The stories are in final draft, well received so far. Knowing the song will help you catch on.
2/13/25
Waiting in the Weeds An American metaphor
"...I don't know when I realized the dream was over
Well, there was no particular hour, no given day
You know it didn't go down in flame
There was no final scene, no frozen frame
I just watched it slowly fade away..."
Music by the Eagles
Song by S. Smith and D.Henley
YouTube Click to listen
1/23/25
1/20/25
Book launch Saturday January 25 at Books&Books Coral Gables 5PM
Books&Books Click here for info
My review sent to WW Norton:
My
Darling Boy by John Dufresne
John
Dufresne’s latest novel tells a story of love and loss, a father trying to find
and rehabilitate his opioid-addicted son when the son does not want to be found
or rehabilitated. Olney, the father, has been straight his whole life, never
addicted or incarcerated or homeless. His son Cully becomes addicted to pain
medications young and soon becomes all those things and begins lying to his
parents and stealing from their home to support his habit. He morphs into a
stranger his parents can’t understand or reach out to in their desperation to
bring back the darling boy they raised. Reminiscent of American Pastoral
by Phillip Roth, My Darling Boy deals with the terrible estrangement
that shocks so many families around the world: the good life sometimes is not
good enough. Junky love is not the same as family love, Olney learns the hard
way. His wife leaves him, not able to handle the stress of Cully’s
metamorphosis into a strange young man without feelings for those who care the
most for his well-being. He finds his son and loses him time after time. Olney’s
search leads him to extraordinary and decent people pushed to the edge of our white
bread world, each with their own story of loss and survival.
Told
through Olney’s point of view, we learn through the fascinating characters he
encounters that love is indeed hard to find and hard to keep for most
good-hearted people. The happy past Olney remembers with Cully is denied by the
young man as an illusion. The addicted Cully can remember his supply chain but
not his own childhood. Olney’s heartbreak is the reader’s heartbreak. Having
love turned away is an undercurrent in the lives of every single character in
the story, just as it is in real life. That is what makes Olney’s hope and
courage stand out to the reader: there is hope. There is love. There is the
chance of a better future despite all the despair, but only if he continues his
quest and does not give up. Olney is a hero for our times.
Neil
Crabtree
Author
of Smuggler’s Return
12/13/24
If you are interested in the craft of writing, Steve Almond's book is a must-have. Written with sincerity and verve and a sense of humor, Truth Is The Arrow is also a memoir of Steve's writing career including time spent at Florida International University and in John Dufresne's Friday Night Writers. Steve Almond is the author of a dozen books of fiction and nonfiction, including All The Secrets of the World and Candyfreak. This current book is a masterpiece of shared insights from thirty years of writing, teaching and workshop mentoring. Buy it HERE at Amazon or here at Books&Books. Clicking either link takes you to the site. The chapter on rendering the inner life stands out:
From page 183: "To focus on the inner life today--to read books, to imaging with no ulterior agenda, to reflect on painful or confusing experiences--is to defy the clamoring edicts of our age, the buy messages, the endless pleas for followers and likes.

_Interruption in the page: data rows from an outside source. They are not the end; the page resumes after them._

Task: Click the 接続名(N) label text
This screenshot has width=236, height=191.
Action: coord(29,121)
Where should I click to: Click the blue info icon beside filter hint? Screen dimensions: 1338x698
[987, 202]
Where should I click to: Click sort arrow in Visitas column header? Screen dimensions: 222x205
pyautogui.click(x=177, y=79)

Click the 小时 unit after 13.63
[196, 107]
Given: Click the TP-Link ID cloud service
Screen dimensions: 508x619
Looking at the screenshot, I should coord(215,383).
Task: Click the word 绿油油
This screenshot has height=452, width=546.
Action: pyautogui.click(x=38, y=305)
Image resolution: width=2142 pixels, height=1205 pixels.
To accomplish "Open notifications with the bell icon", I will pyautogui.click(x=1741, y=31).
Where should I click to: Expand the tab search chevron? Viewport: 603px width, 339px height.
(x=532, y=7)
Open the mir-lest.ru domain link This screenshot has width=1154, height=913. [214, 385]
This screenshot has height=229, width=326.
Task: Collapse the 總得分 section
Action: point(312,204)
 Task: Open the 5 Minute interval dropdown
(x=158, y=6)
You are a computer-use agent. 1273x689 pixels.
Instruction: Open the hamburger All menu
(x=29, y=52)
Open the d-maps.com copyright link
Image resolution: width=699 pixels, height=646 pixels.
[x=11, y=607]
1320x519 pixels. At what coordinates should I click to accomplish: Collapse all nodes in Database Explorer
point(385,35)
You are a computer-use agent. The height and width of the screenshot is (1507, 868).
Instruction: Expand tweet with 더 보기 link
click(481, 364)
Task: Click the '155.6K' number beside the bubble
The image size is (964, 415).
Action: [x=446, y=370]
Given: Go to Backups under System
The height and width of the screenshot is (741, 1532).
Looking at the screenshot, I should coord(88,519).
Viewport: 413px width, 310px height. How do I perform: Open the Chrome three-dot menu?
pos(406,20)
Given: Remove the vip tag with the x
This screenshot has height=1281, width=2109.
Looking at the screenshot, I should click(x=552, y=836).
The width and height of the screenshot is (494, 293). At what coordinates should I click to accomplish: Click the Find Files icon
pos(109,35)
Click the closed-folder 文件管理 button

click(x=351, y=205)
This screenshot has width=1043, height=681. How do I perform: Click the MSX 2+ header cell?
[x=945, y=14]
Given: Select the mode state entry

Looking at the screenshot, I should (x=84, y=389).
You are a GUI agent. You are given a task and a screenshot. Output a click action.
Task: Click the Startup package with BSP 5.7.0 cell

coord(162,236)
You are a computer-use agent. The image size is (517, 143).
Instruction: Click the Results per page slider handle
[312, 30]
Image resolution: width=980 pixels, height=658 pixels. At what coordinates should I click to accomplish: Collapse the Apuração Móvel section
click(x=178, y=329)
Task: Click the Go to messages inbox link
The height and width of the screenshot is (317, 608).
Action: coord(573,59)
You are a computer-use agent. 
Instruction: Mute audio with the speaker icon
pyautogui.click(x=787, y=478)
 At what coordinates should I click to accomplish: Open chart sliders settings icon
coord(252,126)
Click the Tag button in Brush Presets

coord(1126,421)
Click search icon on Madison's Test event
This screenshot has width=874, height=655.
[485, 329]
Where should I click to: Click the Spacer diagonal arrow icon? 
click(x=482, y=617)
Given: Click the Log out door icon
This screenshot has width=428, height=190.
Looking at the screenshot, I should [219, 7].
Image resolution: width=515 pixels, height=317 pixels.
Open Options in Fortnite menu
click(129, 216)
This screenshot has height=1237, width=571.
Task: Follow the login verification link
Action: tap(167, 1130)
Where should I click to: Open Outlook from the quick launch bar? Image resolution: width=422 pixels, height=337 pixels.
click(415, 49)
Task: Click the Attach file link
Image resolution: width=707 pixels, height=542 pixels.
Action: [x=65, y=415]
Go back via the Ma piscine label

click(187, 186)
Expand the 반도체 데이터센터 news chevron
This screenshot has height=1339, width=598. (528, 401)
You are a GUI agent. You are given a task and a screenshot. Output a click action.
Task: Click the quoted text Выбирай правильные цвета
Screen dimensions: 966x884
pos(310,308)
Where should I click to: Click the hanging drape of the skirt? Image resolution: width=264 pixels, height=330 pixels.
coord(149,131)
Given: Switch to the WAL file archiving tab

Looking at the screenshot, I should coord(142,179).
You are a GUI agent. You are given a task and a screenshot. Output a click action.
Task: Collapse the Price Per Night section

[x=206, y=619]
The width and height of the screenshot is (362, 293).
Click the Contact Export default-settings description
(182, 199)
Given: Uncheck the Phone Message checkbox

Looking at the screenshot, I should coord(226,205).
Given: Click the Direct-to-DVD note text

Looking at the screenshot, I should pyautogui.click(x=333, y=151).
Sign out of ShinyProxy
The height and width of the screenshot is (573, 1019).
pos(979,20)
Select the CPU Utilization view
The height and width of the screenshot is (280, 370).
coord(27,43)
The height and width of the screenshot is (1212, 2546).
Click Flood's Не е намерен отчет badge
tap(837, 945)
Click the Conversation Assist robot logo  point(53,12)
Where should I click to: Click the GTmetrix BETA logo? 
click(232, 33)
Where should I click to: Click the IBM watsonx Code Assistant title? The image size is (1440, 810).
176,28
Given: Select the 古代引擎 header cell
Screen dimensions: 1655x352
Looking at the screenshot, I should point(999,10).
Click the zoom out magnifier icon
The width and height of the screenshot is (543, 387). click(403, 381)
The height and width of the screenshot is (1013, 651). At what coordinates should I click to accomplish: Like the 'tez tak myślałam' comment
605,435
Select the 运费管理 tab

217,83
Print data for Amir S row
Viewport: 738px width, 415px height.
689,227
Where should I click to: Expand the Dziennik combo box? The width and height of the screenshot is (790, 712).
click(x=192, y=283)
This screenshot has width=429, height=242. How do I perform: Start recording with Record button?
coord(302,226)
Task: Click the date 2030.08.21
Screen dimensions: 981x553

Writers have to find a different way of being in the world. The making of literature is the manner by which we come to understand our inner lives, by which we travel in difficult truth toward elusive mercy, and thereby reaffirm the bonds of human kindness.
I am speaking here of something that goes beyond the fate of our work, or the brief span of our lives. I am speaking of the man, or the woman, who stands in silence at the top of the stairs, just a few seconds longer, feeling the ghost of his beloved mother in his arms, rocking her back and forth, back and forth."